Lady Chatterley’s Lover by D. H. Lawrence – Key Characters Summary | History Hit

Lady Chatterley’s Lover by D. H. Lawrence – Key Characters Summary

Analysis of the 6 key characters in D. H. Lawrence's once-controversial romance novel set in 1920s Britain.

Lady Chatterley's Lover
Image Credit: Teet Ottin

Published privately in 1928 and 1929, then publicly in 1960, Lady Chatterley’s Lover is a famous work of British literature written by D. H. Lawrence. Here is an analysis of the 6 key characters of the book – Constance Chatterley, Oliver Mellors, Clifford Chatterley, Mrs. Bolton, Michaelis and Sir Malcolm Reid – touching on their roles in the novel, and what they each represent.

Constance Chatterley

Protagonist Connie Chatterley is married to aristocrat Clifford Chatterley, who is paralysed and impotent from a war injury. She lives on the grand Wragby estate, where she spends most of her time feeling disconnected from her cold and cerebral husband and wandering through the woods. In the new 1920s world, where women cut their hair short and having a ‘boyish’ figure was in vogue, Connie’s ‘ruddy’ and ‘country-looking’ appearance is out of place.

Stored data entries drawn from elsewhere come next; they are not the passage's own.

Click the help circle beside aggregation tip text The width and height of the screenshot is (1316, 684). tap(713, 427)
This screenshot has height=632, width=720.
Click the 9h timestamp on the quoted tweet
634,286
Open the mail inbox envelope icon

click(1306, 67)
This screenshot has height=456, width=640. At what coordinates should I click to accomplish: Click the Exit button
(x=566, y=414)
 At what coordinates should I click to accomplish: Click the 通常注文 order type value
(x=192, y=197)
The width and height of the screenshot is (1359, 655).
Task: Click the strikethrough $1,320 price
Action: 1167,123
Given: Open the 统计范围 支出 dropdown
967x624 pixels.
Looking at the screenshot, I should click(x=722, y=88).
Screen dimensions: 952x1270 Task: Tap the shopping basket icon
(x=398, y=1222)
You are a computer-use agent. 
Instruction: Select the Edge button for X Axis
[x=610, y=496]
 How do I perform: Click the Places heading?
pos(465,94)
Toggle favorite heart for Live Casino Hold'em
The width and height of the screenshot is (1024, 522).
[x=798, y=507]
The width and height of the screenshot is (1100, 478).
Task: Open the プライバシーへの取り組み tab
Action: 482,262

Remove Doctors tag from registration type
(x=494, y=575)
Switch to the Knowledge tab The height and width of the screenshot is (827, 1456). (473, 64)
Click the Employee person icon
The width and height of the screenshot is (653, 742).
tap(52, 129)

Further, her desire to remain among nature, and hide away with her lover Oliver Mellors in a utopian, modernity-rejecting world, represents the generation of people being ‘left behind’ as social attitudes were changing. However, though she may be naïve about Britain’s evolving identity, her shift away from the heartless, aristocratic intelligentsia Clifford towards the earthy, working-class and tactile Mellors is emblematic of her choosing connection and sensuality over wealth and comfort, which, in many ways, presents her as a more independent and ‘modern’ woman.

Oliver Mellors

The gamekeeper on the Wragby estate, Oliver Mellors is aloof, dry, intelligent and proud. He worked at Wragby as a blacksmith before escaping an unhappy marriage by joining the army, where he was quickly promoted. Upon returning to Wragby as gamekeeper, Mellors is disappointed by a string of love affairs and decides to live in solitude in his hut. However, he is ultimately unable to escape the trappings of the working class, since his employer Clifford, though less intelligent and worldly than Mellors, dismisses him from his job because of his rumoured affair with Connie.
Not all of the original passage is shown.